Niet-ondersteunde architectuur

float16 wordt niet ondersteund in Arm64-architecturen en het gebruik ervan veroorzaakt een runtimefout

DECLARE @v1 VECTOR(3, float16) = '[1.0, 2.0, 3.0]';
DECLARE @v2 VECTOR(3, int) = '[1, 2, 3]';
SELECT VECTOR_DISTANCE('euclidean', @v1, @v2);
-- Error: float16 is not supported on ARM64 architecture

SIMD-overflow

Bewerkingen op basis van SIMD (bijvoorbeeld AVX2, SSE4.2) kunnen overloopfouten opleveren als waarden de vertegenwoordigbare bereiken overschrijden.

DECLARE @v AS VECTOR (8) = '[-2.9e+38, ..., 2.9e+38]';

SELECT VECTOR_NORM(@v, 'norm1');
-- Behavior depends on ARITHABORT setting:
--     ARITHABORT ON  → Error
--     ARITHABORT OFF → NULL

Ondersteuning voor hulpmiddelen

SQL Server Management Studio (SSMS) maakt momenteel geen onderscheid tussen float32 en float16 in de gebruikersinterface. Gebruik sys.columns dit om het werkelijke basistype te bevestigen dat in een schema wordt gebruikt.

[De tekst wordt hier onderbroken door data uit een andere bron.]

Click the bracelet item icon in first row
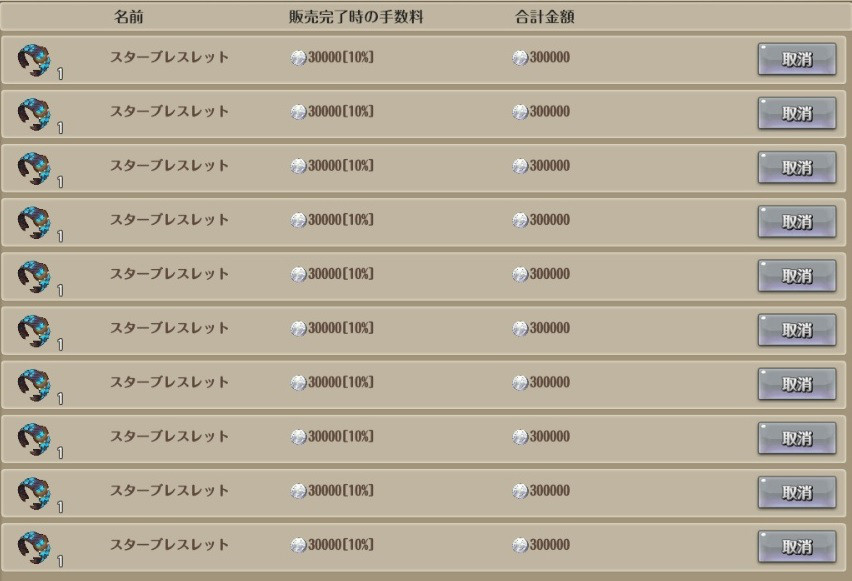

Binaire transportondersteuning voor float16 vectoren nog niet beschikbaar

float16 vectoren worden momenteel verzonden als varchar(max) (JSON-matrix) via TDS. Binaire transportondersteuning voor float16 is nog niet beschikbaar in stuurprogramma's zoals ODBC, JDBC en .NET.

Opmerking

Alle beperkingen die van toepassing zijn op het standaardvectortype (met float32) zijn ook van toepassing op VECTOR(float16).